[Stored data]
********

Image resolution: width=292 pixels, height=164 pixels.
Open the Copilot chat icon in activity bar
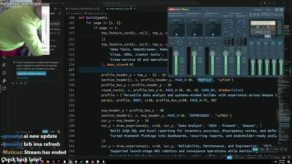[4, 88]
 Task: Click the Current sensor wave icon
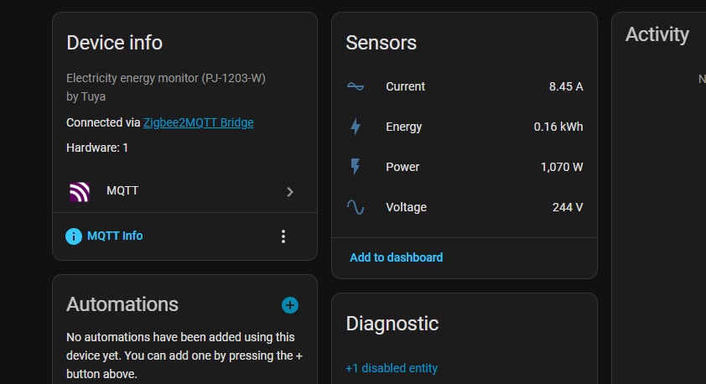(x=356, y=86)
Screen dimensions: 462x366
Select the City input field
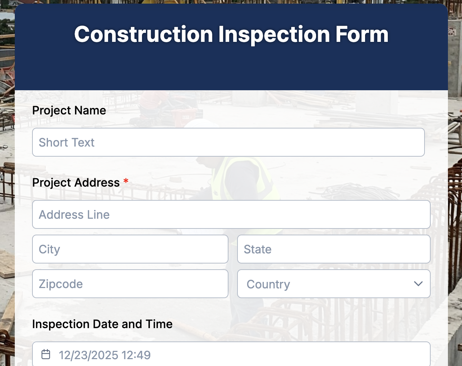130,249
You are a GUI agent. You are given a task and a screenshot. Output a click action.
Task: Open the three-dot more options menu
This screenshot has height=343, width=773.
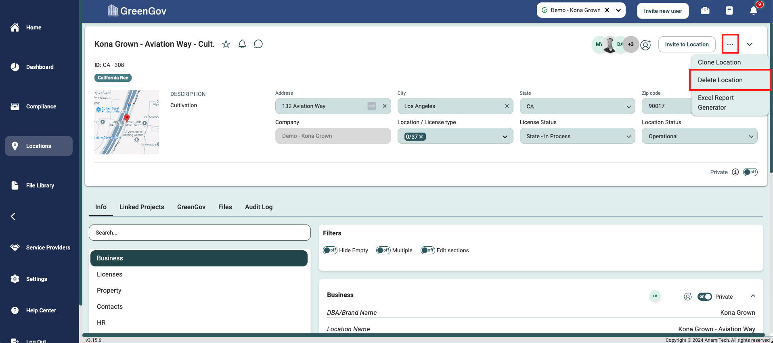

********

Copy out all the data above exactly, pictures excluded.

[SOLUTION TO THIS EXERCISE]
Image resolution: width=292 pixels, height=164 pixels.
Open the Copilot chat icon in activity bar
[4, 88]
 Task: Click the Current sensor wave icon
(x=356, y=86)
Screen dimensions: 462x366
Select the City input field
130,249
You are a GUI agent. You are given a task and a screenshot. Output a click action.
Task: Open the three-dot more options menu
This screenshot has height=343, width=773.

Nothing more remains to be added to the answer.